Update the records starting at the line that contains "This screenshot has height=937, width=1755." and ending at the line that contains "coord(224,328)" by replacing "Image resolution" with "Screen resolution". Write out only those lines, with everything else unchanged.
--- Record list ---
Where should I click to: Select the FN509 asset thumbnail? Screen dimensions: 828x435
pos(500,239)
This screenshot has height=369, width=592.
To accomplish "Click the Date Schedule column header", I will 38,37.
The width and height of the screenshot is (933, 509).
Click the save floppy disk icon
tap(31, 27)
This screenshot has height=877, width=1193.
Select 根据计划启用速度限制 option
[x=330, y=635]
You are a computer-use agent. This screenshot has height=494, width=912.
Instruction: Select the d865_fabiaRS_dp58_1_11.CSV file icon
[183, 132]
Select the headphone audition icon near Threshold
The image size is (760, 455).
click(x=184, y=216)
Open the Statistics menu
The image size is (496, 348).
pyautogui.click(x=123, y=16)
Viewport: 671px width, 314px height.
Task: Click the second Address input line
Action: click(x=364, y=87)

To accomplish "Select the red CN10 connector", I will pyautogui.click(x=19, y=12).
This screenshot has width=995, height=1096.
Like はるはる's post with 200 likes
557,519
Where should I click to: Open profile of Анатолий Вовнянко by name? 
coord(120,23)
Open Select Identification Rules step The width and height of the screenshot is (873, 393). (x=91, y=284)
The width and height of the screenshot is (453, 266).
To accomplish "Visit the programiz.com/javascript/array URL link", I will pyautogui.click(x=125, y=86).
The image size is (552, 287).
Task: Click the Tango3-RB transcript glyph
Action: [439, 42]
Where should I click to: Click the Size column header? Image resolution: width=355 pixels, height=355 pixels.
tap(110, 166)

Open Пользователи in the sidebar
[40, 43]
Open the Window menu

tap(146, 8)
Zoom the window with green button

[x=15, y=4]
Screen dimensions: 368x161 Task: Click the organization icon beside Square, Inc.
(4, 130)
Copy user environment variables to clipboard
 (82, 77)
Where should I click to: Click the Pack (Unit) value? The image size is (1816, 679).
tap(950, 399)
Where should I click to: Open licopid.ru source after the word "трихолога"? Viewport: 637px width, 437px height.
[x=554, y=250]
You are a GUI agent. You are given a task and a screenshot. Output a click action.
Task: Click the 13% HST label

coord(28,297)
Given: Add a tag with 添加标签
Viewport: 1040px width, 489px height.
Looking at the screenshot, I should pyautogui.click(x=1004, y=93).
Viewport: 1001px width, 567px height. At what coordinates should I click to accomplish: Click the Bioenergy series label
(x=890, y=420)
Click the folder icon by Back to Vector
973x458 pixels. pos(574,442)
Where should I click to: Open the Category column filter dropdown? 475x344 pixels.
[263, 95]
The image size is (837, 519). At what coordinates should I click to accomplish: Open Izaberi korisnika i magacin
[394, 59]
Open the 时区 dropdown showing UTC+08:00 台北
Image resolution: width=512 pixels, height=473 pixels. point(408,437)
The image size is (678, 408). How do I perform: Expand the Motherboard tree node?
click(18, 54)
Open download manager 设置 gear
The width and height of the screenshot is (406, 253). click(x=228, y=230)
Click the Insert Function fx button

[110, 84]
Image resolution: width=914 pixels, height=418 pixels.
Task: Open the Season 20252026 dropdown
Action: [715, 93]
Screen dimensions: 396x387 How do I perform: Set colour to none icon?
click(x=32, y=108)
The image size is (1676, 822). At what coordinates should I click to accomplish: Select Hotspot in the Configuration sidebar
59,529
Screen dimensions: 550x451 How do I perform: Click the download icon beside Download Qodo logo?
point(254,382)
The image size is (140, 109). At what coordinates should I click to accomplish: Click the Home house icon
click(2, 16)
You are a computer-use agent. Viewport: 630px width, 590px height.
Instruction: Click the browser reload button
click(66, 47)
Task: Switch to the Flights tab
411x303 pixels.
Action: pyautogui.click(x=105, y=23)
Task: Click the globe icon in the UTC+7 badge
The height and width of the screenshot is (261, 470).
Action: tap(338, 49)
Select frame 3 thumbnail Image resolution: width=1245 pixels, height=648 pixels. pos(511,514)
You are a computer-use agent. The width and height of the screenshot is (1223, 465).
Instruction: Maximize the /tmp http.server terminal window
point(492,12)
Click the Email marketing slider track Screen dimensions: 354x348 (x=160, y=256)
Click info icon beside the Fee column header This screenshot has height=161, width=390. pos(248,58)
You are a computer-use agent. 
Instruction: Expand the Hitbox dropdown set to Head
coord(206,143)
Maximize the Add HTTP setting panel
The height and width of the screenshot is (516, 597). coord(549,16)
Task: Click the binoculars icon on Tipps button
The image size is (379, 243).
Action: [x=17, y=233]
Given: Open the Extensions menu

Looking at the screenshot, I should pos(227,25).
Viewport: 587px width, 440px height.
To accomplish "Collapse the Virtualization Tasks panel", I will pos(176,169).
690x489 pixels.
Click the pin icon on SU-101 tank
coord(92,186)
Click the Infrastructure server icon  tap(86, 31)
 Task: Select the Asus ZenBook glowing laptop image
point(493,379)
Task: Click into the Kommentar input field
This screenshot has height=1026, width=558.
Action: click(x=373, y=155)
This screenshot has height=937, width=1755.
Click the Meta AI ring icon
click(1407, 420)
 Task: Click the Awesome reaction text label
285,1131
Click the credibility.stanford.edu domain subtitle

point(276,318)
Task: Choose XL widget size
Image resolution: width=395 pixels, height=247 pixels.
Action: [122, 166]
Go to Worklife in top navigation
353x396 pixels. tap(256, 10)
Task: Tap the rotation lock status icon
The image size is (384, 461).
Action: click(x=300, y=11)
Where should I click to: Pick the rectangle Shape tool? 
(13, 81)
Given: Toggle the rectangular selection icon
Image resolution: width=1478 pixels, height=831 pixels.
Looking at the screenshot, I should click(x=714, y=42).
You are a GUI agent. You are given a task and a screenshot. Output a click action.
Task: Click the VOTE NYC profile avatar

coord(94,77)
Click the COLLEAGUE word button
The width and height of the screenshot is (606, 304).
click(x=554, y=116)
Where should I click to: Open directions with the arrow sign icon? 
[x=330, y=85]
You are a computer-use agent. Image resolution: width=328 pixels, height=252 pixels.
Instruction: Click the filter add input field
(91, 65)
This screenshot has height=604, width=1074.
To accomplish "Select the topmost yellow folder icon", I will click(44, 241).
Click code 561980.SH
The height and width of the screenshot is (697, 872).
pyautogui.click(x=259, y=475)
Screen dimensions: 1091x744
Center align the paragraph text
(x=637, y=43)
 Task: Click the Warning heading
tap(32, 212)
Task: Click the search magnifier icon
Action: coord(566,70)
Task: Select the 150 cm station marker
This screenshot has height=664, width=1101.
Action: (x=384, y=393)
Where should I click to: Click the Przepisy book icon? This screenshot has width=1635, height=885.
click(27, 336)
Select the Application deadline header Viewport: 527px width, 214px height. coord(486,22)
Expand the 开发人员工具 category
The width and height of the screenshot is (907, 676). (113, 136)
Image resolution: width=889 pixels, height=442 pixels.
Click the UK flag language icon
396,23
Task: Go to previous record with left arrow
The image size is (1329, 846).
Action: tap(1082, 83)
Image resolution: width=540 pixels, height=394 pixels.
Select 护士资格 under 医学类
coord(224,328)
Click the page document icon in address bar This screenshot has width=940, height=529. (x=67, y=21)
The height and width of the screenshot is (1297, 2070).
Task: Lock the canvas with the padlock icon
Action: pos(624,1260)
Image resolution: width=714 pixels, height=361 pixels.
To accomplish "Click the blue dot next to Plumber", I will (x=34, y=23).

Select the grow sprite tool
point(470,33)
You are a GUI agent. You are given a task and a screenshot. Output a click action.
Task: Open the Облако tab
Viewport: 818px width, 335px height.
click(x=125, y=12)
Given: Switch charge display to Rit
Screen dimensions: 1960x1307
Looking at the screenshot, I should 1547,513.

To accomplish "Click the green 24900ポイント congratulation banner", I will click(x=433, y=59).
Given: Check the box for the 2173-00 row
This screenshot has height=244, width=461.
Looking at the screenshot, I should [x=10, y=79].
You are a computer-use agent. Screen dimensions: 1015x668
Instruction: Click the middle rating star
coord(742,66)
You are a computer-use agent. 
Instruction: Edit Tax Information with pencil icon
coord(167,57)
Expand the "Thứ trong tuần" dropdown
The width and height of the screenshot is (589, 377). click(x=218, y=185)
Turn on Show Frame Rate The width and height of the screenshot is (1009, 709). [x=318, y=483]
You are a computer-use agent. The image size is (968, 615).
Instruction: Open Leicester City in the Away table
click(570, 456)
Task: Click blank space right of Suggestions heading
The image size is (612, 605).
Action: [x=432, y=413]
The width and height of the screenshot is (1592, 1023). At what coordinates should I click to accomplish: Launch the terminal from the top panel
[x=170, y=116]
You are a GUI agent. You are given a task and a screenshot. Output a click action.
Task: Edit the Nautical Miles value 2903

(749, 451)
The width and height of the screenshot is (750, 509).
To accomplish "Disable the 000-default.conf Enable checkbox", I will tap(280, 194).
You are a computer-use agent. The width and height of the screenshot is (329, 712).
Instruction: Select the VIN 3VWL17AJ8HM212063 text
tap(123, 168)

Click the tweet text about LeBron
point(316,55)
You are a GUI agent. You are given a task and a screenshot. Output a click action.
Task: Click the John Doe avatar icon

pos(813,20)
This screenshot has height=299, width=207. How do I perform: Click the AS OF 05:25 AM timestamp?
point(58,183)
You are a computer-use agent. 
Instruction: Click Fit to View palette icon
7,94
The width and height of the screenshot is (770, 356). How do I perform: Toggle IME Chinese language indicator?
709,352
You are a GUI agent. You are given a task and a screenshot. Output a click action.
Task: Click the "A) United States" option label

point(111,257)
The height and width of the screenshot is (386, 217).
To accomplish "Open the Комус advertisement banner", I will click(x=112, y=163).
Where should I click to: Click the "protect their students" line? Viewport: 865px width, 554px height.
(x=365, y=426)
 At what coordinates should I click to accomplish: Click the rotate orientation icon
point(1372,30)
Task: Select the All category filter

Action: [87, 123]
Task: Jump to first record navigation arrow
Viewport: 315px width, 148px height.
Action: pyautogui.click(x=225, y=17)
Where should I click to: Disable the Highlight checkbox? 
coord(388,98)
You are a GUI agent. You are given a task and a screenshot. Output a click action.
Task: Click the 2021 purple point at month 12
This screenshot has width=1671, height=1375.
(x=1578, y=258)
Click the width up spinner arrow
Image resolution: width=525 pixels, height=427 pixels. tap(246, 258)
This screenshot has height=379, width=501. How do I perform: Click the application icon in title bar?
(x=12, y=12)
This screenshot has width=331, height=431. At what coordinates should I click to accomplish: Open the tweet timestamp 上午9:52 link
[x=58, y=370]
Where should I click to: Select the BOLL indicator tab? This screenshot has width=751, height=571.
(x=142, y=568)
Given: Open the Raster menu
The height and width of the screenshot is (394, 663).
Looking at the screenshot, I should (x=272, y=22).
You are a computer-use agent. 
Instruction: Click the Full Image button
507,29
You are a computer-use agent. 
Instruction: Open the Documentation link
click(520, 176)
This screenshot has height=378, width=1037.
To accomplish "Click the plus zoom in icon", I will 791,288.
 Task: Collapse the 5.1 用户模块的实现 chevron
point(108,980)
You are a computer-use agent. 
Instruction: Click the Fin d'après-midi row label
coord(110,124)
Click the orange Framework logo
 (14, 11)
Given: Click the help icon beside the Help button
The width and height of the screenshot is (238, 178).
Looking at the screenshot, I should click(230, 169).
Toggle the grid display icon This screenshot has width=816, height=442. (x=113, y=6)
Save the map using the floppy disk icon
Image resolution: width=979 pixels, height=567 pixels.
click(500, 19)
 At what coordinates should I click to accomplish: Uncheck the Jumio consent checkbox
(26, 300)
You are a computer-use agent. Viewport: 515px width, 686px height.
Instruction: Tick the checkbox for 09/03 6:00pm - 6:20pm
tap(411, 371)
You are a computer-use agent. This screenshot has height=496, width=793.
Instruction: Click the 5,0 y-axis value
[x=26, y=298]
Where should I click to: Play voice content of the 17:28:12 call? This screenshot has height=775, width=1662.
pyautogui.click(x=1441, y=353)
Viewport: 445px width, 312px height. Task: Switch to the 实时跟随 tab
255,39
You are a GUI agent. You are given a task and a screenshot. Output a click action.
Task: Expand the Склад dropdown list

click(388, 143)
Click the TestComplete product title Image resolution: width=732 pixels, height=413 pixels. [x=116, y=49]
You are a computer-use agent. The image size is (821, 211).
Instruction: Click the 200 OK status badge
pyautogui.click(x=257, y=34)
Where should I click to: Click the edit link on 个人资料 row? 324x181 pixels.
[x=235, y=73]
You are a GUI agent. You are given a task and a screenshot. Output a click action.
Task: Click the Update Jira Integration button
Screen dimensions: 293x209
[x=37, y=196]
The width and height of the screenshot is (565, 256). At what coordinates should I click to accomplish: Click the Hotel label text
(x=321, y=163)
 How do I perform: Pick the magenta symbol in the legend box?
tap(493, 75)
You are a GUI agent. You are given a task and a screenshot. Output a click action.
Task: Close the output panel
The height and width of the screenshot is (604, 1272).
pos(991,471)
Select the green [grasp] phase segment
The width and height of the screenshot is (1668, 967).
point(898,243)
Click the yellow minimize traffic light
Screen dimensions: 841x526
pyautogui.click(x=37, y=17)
---
Solution for this problem:
This screenshot has height=937, width=1755.
Click the Meta AI ring icon
click(1407, 420)
 Task: Click the Awesome reaction text label
285,1131
Click the credibility.stanford.edu domain subtitle

point(276,318)
Task: Choose XL widget size
Screen resolution: width=395 pixels, height=247 pixels.
Action: [122, 166]
Go to Worklife in top navigation
353x396 pixels. tap(256, 10)
Task: Tap the rotation lock status icon
The image size is (384, 461).
Action: click(x=300, y=11)
Where should I click to: Pick the rectangle Shape tool? 
(13, 81)
Given: Toggle the rectangular selection icon
Screen resolution: width=1478 pixels, height=831 pixels.
Looking at the screenshot, I should click(x=714, y=42).
You are a GUI agent. You are given a task and a screenshot. Output a click action.
Task: Click the VOTE NYC profile avatar

coord(94,77)
Click the COLLEAGUE word button
The width and height of the screenshot is (606, 304).
click(x=554, y=116)
Where should I click to: Open directions with the arrow sign icon? 
[x=330, y=85]
You are a computer-use agent. Screen resolution: width=328 pixels, height=252 pixels.
Instruction: Click the filter add input field
(91, 65)
This screenshot has height=604, width=1074.
To accomplish "Select the topmost yellow folder icon", I will click(44, 241).
Click code 561980.SH
The height and width of the screenshot is (697, 872).
pyautogui.click(x=259, y=475)
Screen dimensions: 1091x744
Center align the paragraph text
(x=637, y=43)
 Task: Click the Warning heading
tap(32, 212)
Task: Click the search magnifier icon
Action: coord(566,70)
Task: Select the 150 cm station marker
This screenshot has height=664, width=1101.
Action: (x=384, y=393)
Where should I click to: Click the Przepisy book icon? This screenshot has width=1635, height=885.
click(27, 336)
Select the Application deadline header Viewport: 527px width, 214px height. coord(486,22)
Expand the 开发人员工具 category
The width and height of the screenshot is (907, 676). (113, 136)
Screen resolution: width=889 pixels, height=442 pixels.
Click the UK flag language icon
396,23
Task: Go to previous record with left arrow
The image size is (1329, 846).
Action: tap(1082, 83)
Screen resolution: width=540 pixels, height=394 pixels.
Select 护士资格 under 医学类
coord(224,328)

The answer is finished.